An anonymous reader writes "The folks at Conformal have announced btcd, an alternative full-node implementation to bitcoind, written in Go! They have released the first of their core packages, btcwire, available for download at GitHub. As a bitcoin user myself, I love the idea of a full alternative. It will only make bitcoin stronger and more independent. This will be great for the Go community, too!"
...in world full of banking problems, banking crises and eroding trust in fiduciary money. Way to go !
Religous speak to God. Insane are spoken to by God. When all shut up, one can finally hear Shostakovich in peace
TFS mixes the two: written in Go! and great for the Go community
TFA says: it's Go not Go!
Questions raise, answers kill. Raise questions to stay alive.
What have you bought over the last year? How has their price varied in dollars and in bitcoins?

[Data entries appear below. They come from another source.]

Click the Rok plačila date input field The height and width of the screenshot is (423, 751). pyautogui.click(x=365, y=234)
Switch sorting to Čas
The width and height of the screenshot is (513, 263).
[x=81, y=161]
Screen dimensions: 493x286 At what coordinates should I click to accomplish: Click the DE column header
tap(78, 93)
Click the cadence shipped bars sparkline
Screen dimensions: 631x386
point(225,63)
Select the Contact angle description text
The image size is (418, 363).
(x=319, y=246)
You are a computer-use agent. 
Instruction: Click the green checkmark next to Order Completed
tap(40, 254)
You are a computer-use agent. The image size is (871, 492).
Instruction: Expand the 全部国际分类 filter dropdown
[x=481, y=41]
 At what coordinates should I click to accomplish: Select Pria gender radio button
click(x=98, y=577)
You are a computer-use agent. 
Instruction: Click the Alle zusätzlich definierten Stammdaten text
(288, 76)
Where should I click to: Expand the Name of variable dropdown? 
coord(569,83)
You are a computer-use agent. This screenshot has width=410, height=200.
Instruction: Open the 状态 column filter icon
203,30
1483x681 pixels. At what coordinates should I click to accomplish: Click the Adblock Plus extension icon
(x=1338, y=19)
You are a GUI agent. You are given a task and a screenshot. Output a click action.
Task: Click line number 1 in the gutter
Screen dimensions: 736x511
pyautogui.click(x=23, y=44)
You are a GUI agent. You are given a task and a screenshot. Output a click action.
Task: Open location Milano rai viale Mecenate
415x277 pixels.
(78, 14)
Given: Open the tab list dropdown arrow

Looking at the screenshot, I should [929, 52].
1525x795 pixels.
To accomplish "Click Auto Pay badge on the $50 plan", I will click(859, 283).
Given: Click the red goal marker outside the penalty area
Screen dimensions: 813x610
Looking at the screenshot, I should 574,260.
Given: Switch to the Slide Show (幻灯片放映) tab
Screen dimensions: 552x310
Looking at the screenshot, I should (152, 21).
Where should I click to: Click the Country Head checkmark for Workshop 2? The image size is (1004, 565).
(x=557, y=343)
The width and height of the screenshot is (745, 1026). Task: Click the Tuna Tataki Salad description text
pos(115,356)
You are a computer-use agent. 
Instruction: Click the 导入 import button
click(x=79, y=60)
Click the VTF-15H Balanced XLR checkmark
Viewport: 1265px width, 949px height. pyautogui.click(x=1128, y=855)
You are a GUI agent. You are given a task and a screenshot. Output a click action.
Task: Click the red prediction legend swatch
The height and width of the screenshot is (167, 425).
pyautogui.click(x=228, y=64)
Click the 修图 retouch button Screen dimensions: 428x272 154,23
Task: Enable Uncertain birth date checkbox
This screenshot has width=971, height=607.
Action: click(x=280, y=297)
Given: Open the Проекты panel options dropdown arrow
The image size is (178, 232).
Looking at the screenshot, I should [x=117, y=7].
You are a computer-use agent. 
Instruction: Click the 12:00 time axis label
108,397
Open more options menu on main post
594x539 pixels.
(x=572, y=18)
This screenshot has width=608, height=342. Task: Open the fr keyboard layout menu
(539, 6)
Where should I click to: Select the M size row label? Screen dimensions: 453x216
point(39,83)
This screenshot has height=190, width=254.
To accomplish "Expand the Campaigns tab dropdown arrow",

No currency's value is constant, but some are a lot more constant than others.
All they have released is a handler for the network protocol. This doesn't verify blocks, send transactions or anything else. Are the other parts closed source or do they just not exist?
As Bitcoin alternatives go, I really liked the idea behind Namecoin. Not that it's likely to go anywhere, but it's something that puts some real backing, value, to the currency while simultaneously doing something to address the piss poor domain name allocation system that we have right now. Bitcoin is currently just floating on enthusiasm and greed, this would actually have some worth if people got behind it.
My 6 year old loves to doodle with his crayons. Lately, I've been having him draw money. So far, the good ones are really rare. So I figure they are probably worth a substantial amount of money. I'm going to start releasing them as currency soon. I'm also working out a deal with Paypal to accept them.
Bitcoins have gone from worthless in 2010 to $120 a coin in 2013
$120 is only today's price. It can go down.
“...the system is secure as long as the honest nodes collectively control more [computing] power than any cooperating group of attacker nodes.” - Satoshi Nakamoto, creator of Bitcoin.
ie. If governments or bot-herders want to destroy Bitcoin, they can.
In fact, if I was a bot herder I'd be busy working on a way to manipulate the price of bitcoin for fun and profit.
No sig today...
Please: observe that "Go!" and "Go" are two quite different programming languages.
The client appears to be written in "Go" which is the language by google, but the headline would suggest "Go!" by McKabe & Clark.
I find the same ambiguity in the text... still, I am looking forward to the time we shall use the full unicode range in order to have
similar looking, yet entirely different, names. That shall be fun!
Given the (currently tiny) market for goods buyable with bitcoins, their 'value' is heavily dependent on the health of the exchanges where you can cash out into some other currency.
Incidentally, those exchanges appear to get hacked and/or DDsSed every couple of months...
With the GPU, FPGA, and ASIC miners either online or coming-real-soon-now, bot-herding in order to outcompete honest nodes is a substantial computational challenge, CPU miners are just too pitiful; but it would seem that the real weakness to exploit is the (much softer) underbelly of conventional web infrastructure and the price swings that attacks on that part of the bitcoin economy can create.
The trade between bitcoins and USD looks sort of like the buying and selling of stock, in a world where it's totally normal for the NYSE to be firebombed multiple times per year...
Go and Go! are very different language, which one was it programmed in?
GO: http://en.wikipedia.org/wiki/Go_(programming_language)
GO!: http://en.wikipedia.org/wiki/Go!_(programming_language)
They chose a bad, confusing name: btcd
Imagine if bitcoins were instead called x-Koins. What would this project be called?
Your post is extremely interesting, but the mandatory conclusion I make from it is the exact opposite of yours. If the original code is so full of idiosyncracies and gotchas then it's an extreme liability to everyone who values Bitcoin, and quite likely contains backdoors or deliberate weaknesses that are hidden by the obscurity.
There can be no more important task for the Bitcoin community I think than to specify all elements of the static protocol and dynamic behavior of all parts, and reimplement them in other languages, especially safe languages.
Go is certainly a good candidate for this large body of work, safe, clean, and fast.